Lire Jeux de Rôle ! de Nathalie Zema, Coralie David, Jérôme Larré, et tant d’autres est une traversée. Pas seulement d’un livre, mais d’une mémoire, d’une culture vivante, bâtie dans les marges, là où la bourgeoisie ne regarde pas, parce qu’elle méprise ce qu’elle ne comprend pas. Ce livre, c’est un hommage, une ode, un poing levé, une lampe torche dans l’obscurité d’un monde qui trop souvent oublie de rêver. Avec leurs textes, leurs calligraphies, leurs illustrations, les auteurs convoquent un univers qui m’est familier : celui des dés lancés sur une table, des cartes griffonnées à la main, des histoires tissées dans la pénombre d’une soirée entre ami·e·s. Une culture qui refuse les scénarios imposés, qui crée au lieu de consommer.
Quand j’ai commencé le jeu de rôle, en 1984, je venais d’un monde en lambeaux : fils de paysans auvergnats, témoin de l’industrialisation destructrice, perdu dans un lycée où la réussite se mesurait en diplômes et en alignements avec une bourgeoisie qui nous toisait du haut de ses privilèges. Mes cheveux roux, mon accent, mes manières, tout faisait de moi une anomalie. Et puis, il y avait ce désespoir : celui de voir les rêves des classes populaires piétinés par une machine industrielle et capitaliste qui avalait tout, même les solidarités. C’est là que le jeu de rôle m’a sauvé.
Le jeu comme échappatoire et combat
Avec Lise, Jane-Paule, Christine, Gilles, et tous ceux qui ont partagé ces nuits d’aventure, j’ai trouvé une famille, une raison de continuer. Nous étions des marginaux, mais autour de la table, nous étions des dieux : créateurs de mondes, de héros, de tragédies. Là, il n’y avait pas de patron pour nous dicter ce qu’il fallait faire, pas de règles sociales à respecter. Nous pouvions être tout, tout réinventer : un magicien, un révolutionnaire, une enfant perdue qui sauve le monde. Chaque partie était une révolte contre l’ordre établi, une déclaration d’indépendance contre la société qui voulait nous formater.
Mes enfants, eux aussi, ont grandi avec le jeu de rôle. À 5 et 7 ans, ils s’asseyaient avec nous pour jouer à Marmo, un jeu que Gilles et moi avions inventé.
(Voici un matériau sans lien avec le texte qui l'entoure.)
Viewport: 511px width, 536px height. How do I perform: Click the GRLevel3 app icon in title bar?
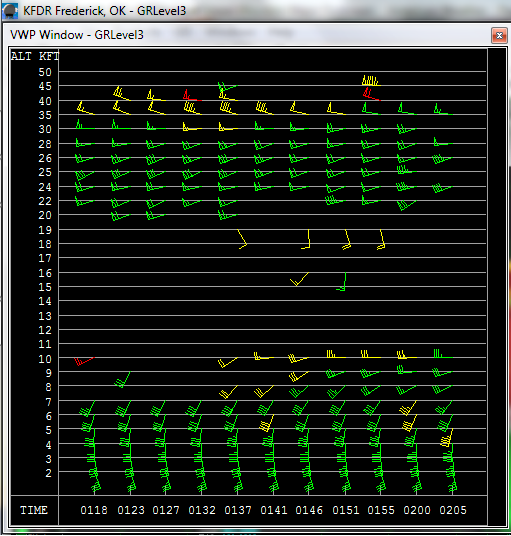pyautogui.click(x=10, y=10)
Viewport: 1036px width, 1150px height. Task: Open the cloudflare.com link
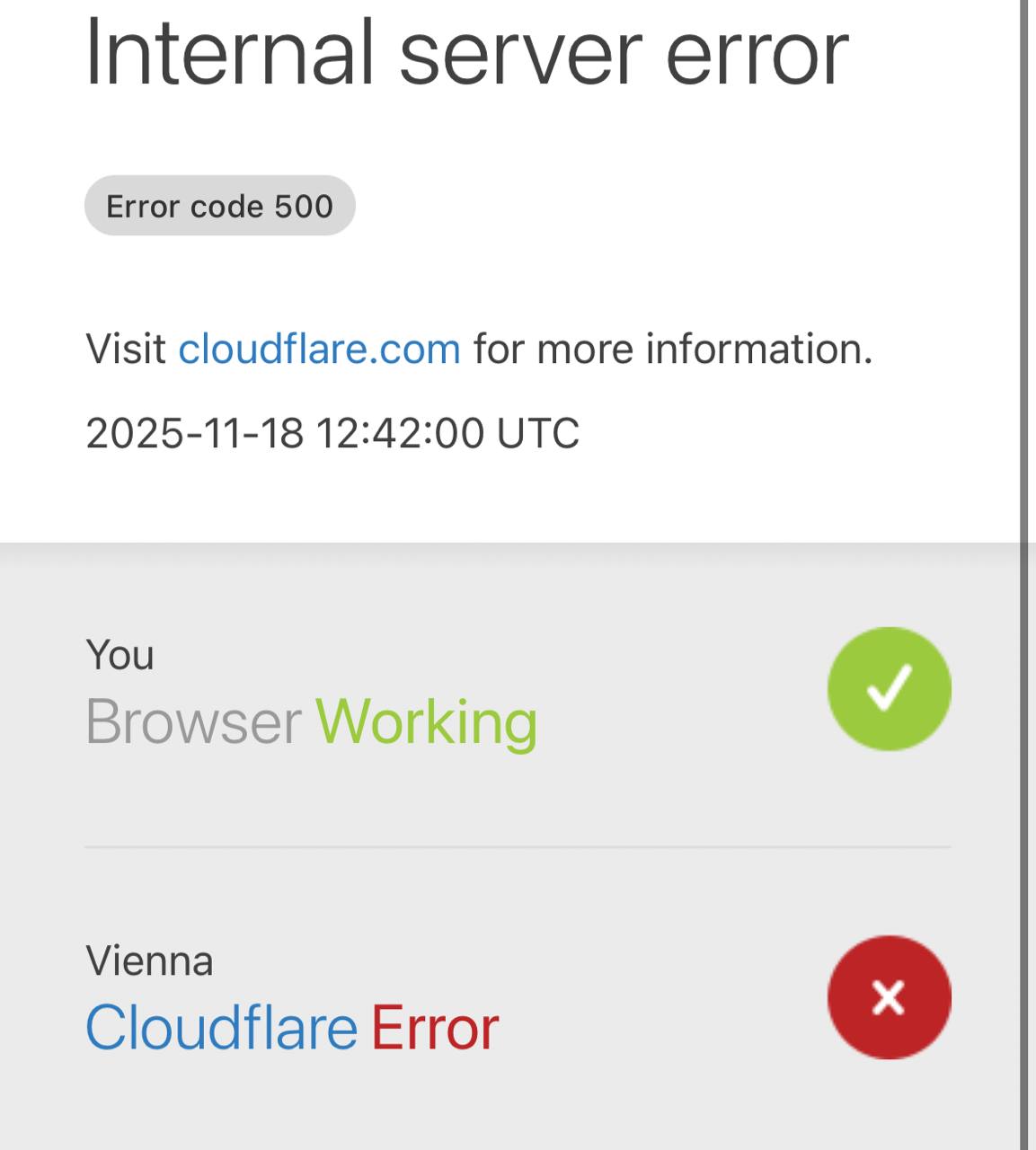(319, 349)
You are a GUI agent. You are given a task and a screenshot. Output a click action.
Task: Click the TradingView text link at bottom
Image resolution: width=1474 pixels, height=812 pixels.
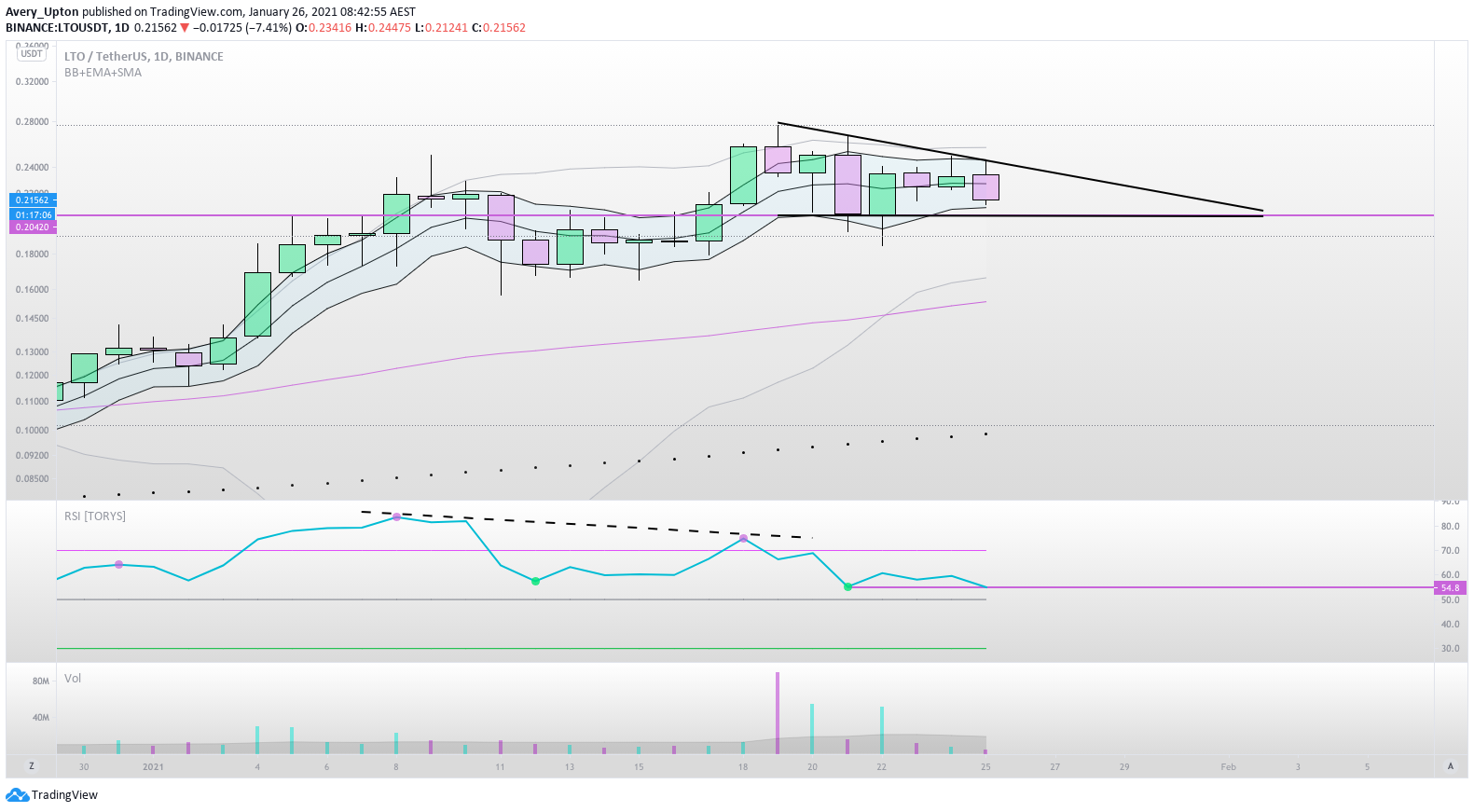coord(64,795)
Parce que le jeu de rôle, c’est aussi cela : un héritage, une transmission, un fil tendu entre générations, une invitation à ne jamais cesser de rêver, de questionner, de résister.
Une lecture essentielle, un manifeste discret
Alors, lire Jeux de Rôle ! aujourd’hui, dans ce monde où les socialistes trahissent les classes populaires, où le fascisme s’installe insidieusement dans les interstices du pouvoir, c’est une bouffée d’air. Ce livre n’est pas seulement une célébration du jeu de rôle : c’est un rappel que nous avons le pouvoir de créer nos propres récits, de refuser ceux qu’on veut nous imposer. C’est un hommage à toutes celles et ceux qui, comme moi, ont trouvé dans ces mondes imaginaires une manière de vivre, de survivre, d’espérer.
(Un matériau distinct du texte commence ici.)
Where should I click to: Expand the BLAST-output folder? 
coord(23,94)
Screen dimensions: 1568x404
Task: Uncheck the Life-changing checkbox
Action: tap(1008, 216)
Alors, à Nathalie Zema, Coralie David, Jérôme Larré, Romain d’Huissier, Guillaume Baychelier, Melchior Ascaride, Didier Guiserix, Olivier Sanfilippo, FibreTigre, Nicolas Fructus, Diane d’Esposito, Sandy Julien, David Robert, Pierre Rosenthal, Damien Coltice, Julien Pirou, Marion Hamard, Grégory Privat, Captain Popcorn et le Joueur du Grenier, je dis merci. Merci pour ce livre qui est bien plus qu’un livre : un manifeste, un poème, une résistance.
Haïku
Dés lancés la nuit,
Histoires tissées ensemble,
Monde recréé.
Tanka
Autour d’une table,
Des héros prennent la vie,
Les dés dansent, brillent.
Le monde réel se tait,
Et la lumière renaît.
Sonnet bancale
Un soir, autour d’une table éclairée,
Nous étions dieux, bâtisseurs d’univers,
Fuyant ce monde brutal et pervers,
Cherchant dans l’ombre des rêves dorés.
Les dés roulaient, magiques, enflammés,
Chaque jet un espoir, un cri, un fer,
Contre les lois d’un ordre éphémère,
Ouvrant des portes que l’on croyait fermées.
Et dans le livre lu, je reconnais,
Ces vies d’histoires, ces instants de clarté,
Ces noms gravés au cœur de la mémoire.
Un hommage vibrant, un cri discret,
Contre le monde figé dans sa fierté,
Un chant d’espoir dans un siècle sans gloire.